Please repeat the lines below, exactly and only, from the one that holds "Instruction: Click the third" through the one that holds "You are a computer-use agent. The image size is (942, 594).".

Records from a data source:
···

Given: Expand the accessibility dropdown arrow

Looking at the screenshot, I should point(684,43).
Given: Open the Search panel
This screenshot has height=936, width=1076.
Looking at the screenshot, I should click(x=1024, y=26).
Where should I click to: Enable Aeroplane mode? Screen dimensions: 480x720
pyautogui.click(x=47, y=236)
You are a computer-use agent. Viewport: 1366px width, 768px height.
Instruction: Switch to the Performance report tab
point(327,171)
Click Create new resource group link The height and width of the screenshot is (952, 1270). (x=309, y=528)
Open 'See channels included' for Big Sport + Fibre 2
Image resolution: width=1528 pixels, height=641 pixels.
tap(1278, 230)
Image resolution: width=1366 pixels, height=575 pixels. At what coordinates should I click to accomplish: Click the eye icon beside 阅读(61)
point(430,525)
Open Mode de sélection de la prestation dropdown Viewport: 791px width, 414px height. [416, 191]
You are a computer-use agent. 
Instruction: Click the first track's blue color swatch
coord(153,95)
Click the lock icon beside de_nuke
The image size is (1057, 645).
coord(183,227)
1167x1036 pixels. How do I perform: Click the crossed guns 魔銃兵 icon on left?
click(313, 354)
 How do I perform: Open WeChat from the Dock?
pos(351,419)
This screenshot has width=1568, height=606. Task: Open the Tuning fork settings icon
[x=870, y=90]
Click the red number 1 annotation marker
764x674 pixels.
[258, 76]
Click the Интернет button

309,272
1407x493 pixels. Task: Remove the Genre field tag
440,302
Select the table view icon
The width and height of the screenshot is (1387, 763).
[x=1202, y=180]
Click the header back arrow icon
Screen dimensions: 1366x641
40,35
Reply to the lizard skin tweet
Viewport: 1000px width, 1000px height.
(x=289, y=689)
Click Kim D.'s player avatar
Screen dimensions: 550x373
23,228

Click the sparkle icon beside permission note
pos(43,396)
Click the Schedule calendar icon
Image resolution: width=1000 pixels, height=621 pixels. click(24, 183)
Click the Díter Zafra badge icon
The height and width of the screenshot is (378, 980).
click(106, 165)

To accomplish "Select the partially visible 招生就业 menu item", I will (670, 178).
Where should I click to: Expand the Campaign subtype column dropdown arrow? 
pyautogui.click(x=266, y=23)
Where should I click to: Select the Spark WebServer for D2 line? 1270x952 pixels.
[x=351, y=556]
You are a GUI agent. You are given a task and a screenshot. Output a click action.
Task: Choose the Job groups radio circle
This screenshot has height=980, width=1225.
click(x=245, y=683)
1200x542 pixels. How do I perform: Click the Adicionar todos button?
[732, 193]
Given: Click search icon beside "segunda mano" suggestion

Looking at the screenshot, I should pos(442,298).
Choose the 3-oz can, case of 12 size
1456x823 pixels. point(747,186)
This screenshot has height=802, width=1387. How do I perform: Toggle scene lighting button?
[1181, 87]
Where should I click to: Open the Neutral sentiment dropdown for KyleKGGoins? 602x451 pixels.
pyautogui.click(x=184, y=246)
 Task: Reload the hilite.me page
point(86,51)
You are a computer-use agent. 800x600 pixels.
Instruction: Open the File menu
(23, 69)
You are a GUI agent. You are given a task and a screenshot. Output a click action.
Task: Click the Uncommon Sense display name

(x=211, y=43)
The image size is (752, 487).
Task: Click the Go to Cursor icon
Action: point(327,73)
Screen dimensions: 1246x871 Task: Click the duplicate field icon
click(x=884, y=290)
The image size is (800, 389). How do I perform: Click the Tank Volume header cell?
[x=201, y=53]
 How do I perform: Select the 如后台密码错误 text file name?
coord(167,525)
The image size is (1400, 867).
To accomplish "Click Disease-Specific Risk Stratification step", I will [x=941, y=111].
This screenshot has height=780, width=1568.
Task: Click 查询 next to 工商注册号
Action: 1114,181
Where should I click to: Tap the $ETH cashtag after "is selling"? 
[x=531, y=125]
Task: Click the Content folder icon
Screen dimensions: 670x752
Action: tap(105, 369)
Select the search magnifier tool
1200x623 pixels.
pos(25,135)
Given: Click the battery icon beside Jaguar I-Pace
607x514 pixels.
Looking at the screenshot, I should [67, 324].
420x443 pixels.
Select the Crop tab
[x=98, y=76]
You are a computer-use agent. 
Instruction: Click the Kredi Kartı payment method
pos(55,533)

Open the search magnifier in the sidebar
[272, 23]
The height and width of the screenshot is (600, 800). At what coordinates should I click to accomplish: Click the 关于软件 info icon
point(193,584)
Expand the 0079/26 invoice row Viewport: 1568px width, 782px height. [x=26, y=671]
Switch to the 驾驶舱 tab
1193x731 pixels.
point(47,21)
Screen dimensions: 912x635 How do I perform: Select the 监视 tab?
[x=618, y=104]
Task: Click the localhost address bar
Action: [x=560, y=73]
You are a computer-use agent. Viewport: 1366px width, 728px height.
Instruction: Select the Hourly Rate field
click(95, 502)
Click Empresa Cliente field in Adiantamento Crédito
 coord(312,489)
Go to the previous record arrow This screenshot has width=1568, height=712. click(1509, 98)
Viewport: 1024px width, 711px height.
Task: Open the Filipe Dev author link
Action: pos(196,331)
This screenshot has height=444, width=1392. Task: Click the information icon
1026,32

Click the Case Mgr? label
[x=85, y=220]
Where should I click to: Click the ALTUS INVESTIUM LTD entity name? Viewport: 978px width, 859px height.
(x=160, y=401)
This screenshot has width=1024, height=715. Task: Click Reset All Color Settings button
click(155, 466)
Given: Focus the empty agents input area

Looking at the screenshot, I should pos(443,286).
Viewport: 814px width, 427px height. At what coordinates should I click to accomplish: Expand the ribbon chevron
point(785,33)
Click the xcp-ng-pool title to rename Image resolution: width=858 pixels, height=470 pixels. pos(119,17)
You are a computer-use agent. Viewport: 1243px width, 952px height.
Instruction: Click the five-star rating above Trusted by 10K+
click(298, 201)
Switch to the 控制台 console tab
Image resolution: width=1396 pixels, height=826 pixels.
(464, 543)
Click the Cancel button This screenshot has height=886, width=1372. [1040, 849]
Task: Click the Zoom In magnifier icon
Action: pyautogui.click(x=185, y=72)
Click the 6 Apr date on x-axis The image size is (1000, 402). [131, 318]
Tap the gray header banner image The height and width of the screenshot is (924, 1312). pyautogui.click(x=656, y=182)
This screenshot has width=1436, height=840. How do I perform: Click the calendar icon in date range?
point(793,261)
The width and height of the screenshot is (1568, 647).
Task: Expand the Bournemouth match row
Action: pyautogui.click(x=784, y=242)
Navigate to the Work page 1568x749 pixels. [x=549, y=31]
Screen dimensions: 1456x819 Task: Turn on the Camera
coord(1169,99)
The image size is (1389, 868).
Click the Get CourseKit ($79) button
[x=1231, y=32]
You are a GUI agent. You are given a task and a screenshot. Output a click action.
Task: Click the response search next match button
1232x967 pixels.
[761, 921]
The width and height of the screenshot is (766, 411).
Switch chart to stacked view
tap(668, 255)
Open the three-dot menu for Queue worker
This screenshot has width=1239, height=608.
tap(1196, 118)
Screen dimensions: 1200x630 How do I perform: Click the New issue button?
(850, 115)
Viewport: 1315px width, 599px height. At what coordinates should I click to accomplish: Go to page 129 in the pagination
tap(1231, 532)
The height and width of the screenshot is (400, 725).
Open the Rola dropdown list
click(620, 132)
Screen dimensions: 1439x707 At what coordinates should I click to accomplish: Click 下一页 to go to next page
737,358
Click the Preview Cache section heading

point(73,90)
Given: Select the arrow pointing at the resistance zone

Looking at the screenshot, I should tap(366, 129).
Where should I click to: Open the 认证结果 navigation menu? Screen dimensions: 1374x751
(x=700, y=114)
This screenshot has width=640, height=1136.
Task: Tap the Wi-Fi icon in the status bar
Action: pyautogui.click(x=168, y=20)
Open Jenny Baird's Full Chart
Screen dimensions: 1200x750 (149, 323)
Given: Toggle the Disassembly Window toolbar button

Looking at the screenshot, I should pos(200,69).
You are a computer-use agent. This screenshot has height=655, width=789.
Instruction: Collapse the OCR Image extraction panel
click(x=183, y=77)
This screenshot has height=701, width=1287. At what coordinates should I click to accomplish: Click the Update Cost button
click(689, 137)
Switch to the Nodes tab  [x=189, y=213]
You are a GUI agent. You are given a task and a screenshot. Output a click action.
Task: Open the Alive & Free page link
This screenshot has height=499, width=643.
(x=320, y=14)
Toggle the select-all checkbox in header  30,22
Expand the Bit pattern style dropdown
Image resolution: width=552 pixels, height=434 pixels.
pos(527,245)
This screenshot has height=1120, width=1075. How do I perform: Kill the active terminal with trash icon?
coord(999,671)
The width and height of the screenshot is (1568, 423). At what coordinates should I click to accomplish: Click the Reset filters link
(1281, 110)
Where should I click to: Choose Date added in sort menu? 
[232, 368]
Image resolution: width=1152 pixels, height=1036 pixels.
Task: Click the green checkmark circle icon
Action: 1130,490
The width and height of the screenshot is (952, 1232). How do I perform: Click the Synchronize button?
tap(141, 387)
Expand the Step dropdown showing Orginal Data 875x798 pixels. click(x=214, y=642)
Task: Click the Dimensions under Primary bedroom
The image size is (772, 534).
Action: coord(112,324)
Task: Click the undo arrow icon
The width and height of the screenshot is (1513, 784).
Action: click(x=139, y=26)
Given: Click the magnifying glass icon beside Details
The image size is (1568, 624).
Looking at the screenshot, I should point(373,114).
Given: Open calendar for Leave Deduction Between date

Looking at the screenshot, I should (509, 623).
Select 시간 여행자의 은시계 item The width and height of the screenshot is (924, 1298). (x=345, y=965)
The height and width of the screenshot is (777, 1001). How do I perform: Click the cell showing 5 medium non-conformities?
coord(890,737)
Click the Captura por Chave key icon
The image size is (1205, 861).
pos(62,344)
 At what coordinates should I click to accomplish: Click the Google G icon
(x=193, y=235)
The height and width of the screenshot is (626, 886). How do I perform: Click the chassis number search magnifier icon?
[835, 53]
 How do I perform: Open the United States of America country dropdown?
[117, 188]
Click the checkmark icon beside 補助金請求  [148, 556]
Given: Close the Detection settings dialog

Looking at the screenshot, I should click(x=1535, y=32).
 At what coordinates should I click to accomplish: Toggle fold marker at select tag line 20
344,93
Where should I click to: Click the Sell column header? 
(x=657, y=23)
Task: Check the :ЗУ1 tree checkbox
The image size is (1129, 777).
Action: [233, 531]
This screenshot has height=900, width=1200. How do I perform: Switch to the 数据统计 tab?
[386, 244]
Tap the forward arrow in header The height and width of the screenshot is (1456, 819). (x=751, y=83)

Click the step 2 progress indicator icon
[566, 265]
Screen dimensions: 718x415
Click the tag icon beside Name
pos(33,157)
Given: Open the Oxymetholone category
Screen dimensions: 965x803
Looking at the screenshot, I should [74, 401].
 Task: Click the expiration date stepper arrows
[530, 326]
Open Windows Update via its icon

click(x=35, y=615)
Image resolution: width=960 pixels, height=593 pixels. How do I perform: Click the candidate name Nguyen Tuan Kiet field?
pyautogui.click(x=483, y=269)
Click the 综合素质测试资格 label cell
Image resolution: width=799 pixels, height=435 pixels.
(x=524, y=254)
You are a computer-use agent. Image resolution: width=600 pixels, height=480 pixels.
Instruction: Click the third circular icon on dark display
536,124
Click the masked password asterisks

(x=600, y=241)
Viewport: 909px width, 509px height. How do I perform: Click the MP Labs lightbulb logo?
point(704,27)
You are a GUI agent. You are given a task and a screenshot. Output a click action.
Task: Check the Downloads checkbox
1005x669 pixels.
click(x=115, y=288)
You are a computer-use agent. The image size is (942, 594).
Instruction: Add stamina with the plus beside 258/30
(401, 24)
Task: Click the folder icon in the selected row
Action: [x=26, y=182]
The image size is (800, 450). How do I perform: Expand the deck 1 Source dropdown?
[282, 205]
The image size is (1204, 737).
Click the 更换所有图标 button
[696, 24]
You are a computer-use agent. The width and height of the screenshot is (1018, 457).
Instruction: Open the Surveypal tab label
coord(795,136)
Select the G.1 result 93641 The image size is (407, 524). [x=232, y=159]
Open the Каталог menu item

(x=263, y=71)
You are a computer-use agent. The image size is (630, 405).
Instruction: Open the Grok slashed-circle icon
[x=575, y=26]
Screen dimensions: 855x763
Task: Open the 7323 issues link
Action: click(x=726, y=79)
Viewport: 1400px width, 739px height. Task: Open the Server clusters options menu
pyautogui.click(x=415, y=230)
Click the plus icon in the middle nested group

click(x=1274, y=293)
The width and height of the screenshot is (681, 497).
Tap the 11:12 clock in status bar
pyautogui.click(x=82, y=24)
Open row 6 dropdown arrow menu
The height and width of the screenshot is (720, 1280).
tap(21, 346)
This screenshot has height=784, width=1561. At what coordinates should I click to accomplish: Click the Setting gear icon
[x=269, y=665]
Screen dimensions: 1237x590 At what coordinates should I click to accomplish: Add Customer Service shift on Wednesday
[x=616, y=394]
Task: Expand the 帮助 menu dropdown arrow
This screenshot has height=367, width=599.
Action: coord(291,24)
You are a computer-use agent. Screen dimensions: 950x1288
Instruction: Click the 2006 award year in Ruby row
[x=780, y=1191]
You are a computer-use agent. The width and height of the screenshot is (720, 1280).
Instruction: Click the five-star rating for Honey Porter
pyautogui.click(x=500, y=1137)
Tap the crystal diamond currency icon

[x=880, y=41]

···

Answer to this task:
Instruction: Click the third circular icon on dark display
536,124
Click the masked password asterisks

(x=600, y=241)
Viewport: 909px width, 509px height. How do I perform: Click the MP Labs lightbulb logo?
point(704,27)
You are a GUI agent. You are given a task and a screenshot. Output a click action.
Task: Check the Downloads checkbox
1005x669 pixels.
click(x=115, y=288)
You are a computer-use agent. The image size is (942, 594).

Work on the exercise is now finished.